Tim voli putri Jakarta Popsivo Polwan terus mempertahankan performa positifnya dalam lanjutan kompetisi Proliga 2026. Dalam pertandingan yang berlangsung di GOR Terpadu A Yani, Pontianak, pada Minggu (11/1/2026), mereka berhasil mengalahkan Bandung BJB Tandamata dengan skor 3-1 (25-12, 24-26, 25-19, 25-18). Kemenangan ini menjadi hasil positif kedua bagi Popsivo Polwan setelah tampil di kota Pontianak.
Pertandingan dimulai dengan dominasi yang jelas dari Popsivo Polwan. Mereka langsung mengambil alih permainan dan membuat Bandung BJB Tandamata kesulitan dalam mengembangkan strategi. Bhethania De La Cruz menjadi pilar utama dalam permainan tim, dengan servis agresif dan serangan tajam yang memberikan keunggulan besar bagi Popsivo. Set pertama ditutup dengan skor 25-12.
Set kedua menunjukkan perlawanan sengit dari BJB Tandamata. Tim asuhan Risco Herlambang mampu bermain lebih disiplin dan mengimbangi tempo pertandingan. Calista Maya menjadi penggerak utama serangan, yang memaksa pertandingan berjalan ketat hingga akhir set. Melalui pertarungan deuce, BJB Tandamata berhasil merebut set kedua dengan skor 26-24.
Di set ketiga, pertandingan berjalan lebih seimbang dengan reli-reli panjang yang memukau penonton. Meski menghadapi tekanan, Popsivo Polwan tetap tenang dan efektivitas serangan di momen krusial membawa mereka mengamankan set ketiga dengan skor 25-19. Dominasi Popsivo semakin terlihat pada set keempat. Kerja sama antarpemain yang solid dan dukungan dari duet legiun asing Bhethania De La Cruz dan Yonkaira Pena membuat BJB Tandamata kesulitan untuk mengejar ketertinggalan. Akhirnya, Popsivo mengunci kemenangan dengan skor 25-18.

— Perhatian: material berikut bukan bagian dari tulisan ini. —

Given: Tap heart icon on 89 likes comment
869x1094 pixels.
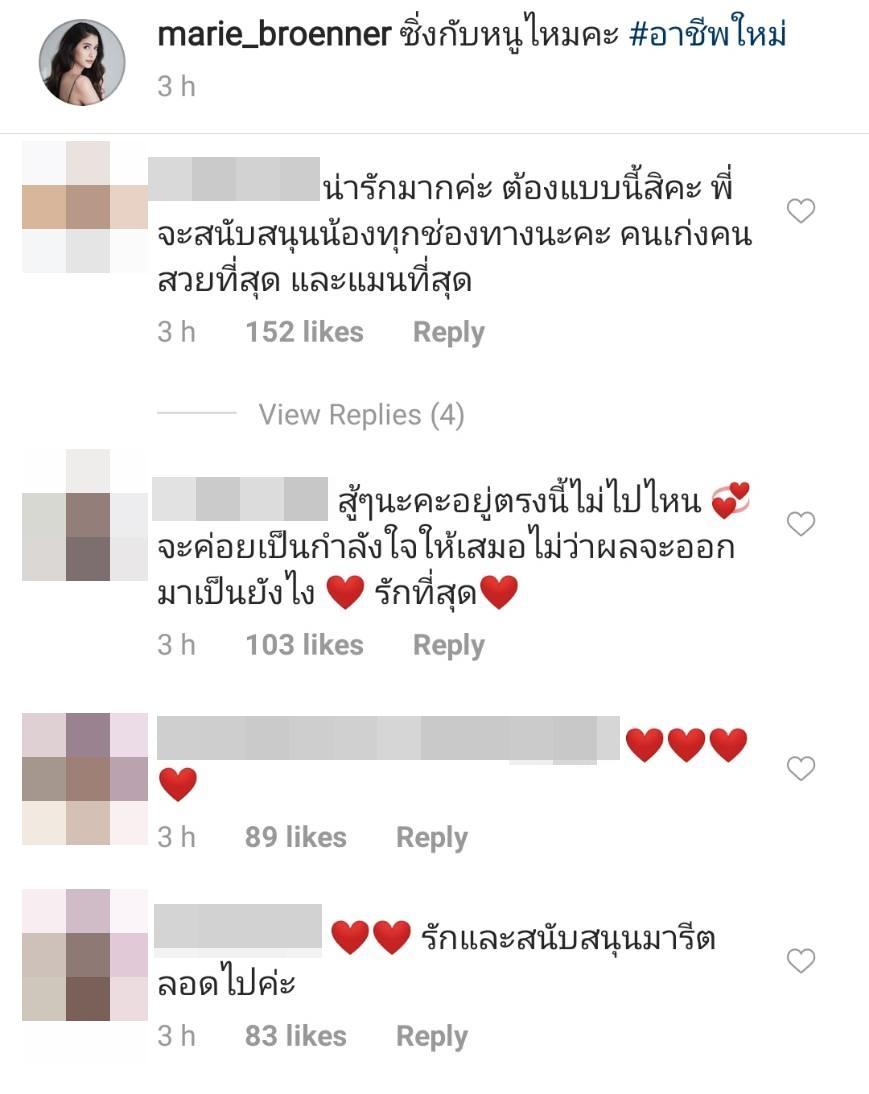Looking at the screenshot, I should (x=801, y=768).
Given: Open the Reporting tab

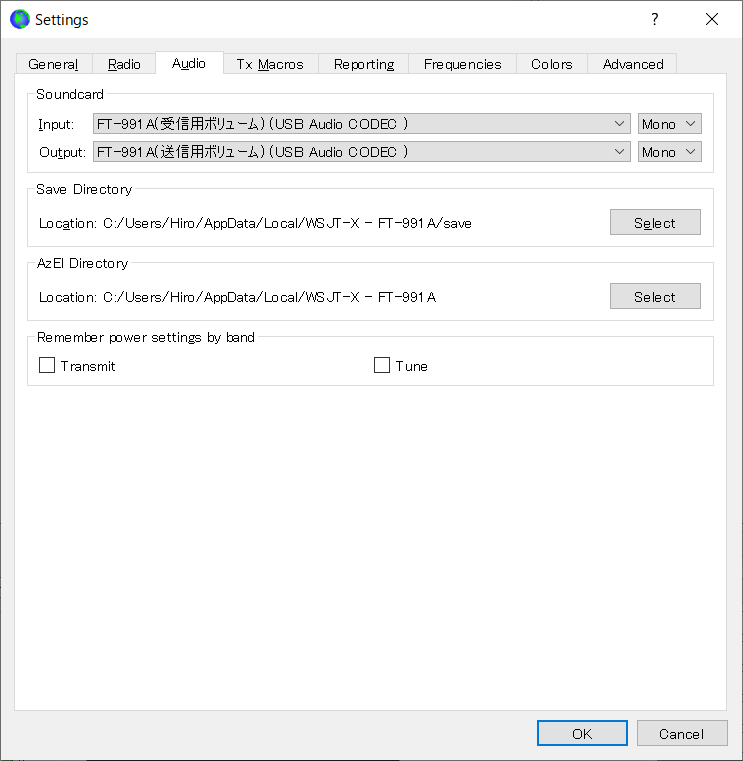Looking at the screenshot, I should pyautogui.click(x=364, y=64).
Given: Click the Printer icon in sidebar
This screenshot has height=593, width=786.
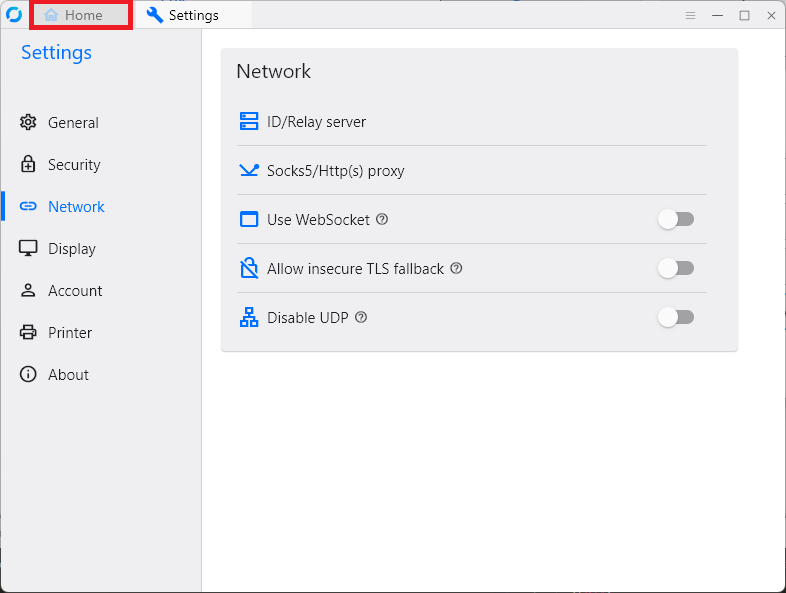Looking at the screenshot, I should (28, 333).
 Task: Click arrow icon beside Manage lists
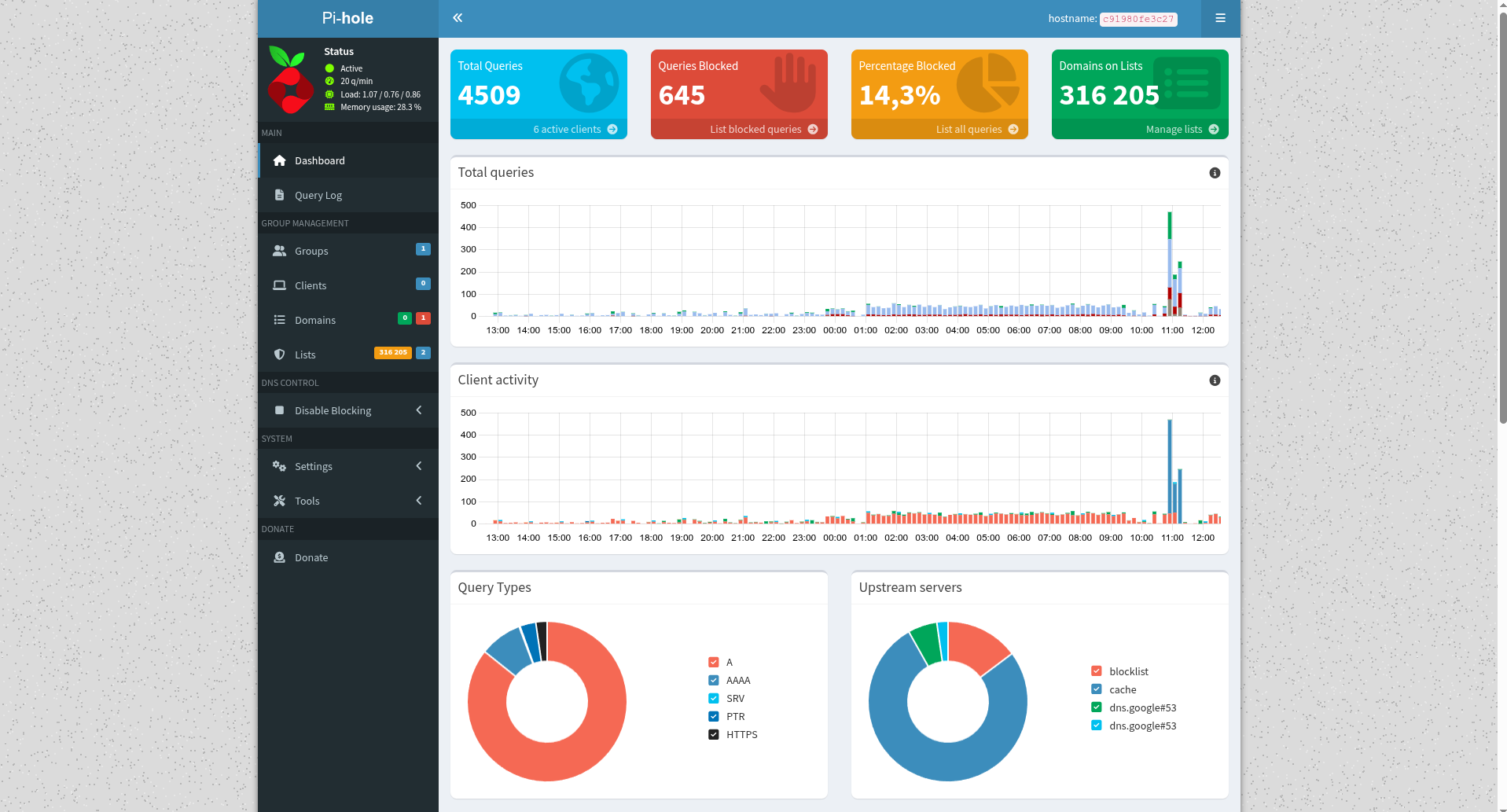1214,130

Kemenangan ini tidak lepas dari kontribusi besar Bhethania De La Cruz dan Yonkaira Pena sebagai pendulang poin utama bagi tim. Selain itu, dukungan penuh dari para penonton di GOR Terpadu A Yani juga menjadi motivasi tambahan bagi Popsivo Polwan selama pertandingan.
Pelatih Jakarta Popsivo Polwan, Darko Dobriskov, mengapresiasi penampilan anak asuhnya meskipun sempat kehilangan fokus pada set kedua. Menurutnya, pertandingan berlangsung menarik karena kedua tim menampilkan permainan berkualitas. “Kami mencoba membangun permainan secara bertahap dan secara umum berjalan baik,” kata Dobriskov. Ia juga menyebut bahwa naik-turun dalam pertandingan adalah hal wajar. “Bandung BJB Tandamata juga pantas memenangkan set kedua karena mereka bermain sangat rapi,” imbuhnya.
Di sisi lain, pelatih Bandung BJB Tandamata, Risco Herlambang, mengakui bahwa timnya tampil di bawah tekanan sejak awal laga. Tekanan servis Popsivo membuat alur serangan BJB tidak berjalan maksimal. “Receive kami tidak berjalan sehingga bola pertama tidak sampai ke setter, akibatnya, kami tidak bisa bermain cepat dan mudah diantisipasi lawan,” jelas Risco. Ia juga menyoroti kesulitan timnya dalam membaca arah serangan Bhethania De La Cruz yang dinilai memiliki banyak variasi.
Meski menelan kekalahan, Risco menegaskan bahwa hasil ini menjadi bahan evaluasi penting bagi timnya ke depan. Senada dengan sang pelatih, pemain BJB Tandamata, Calista Maya, mengakui timnya berada dalam tekanan sepanjang pertandingan. “Kami memang kewalahan karena sejak awal sudah tertekan,” ujar Calista.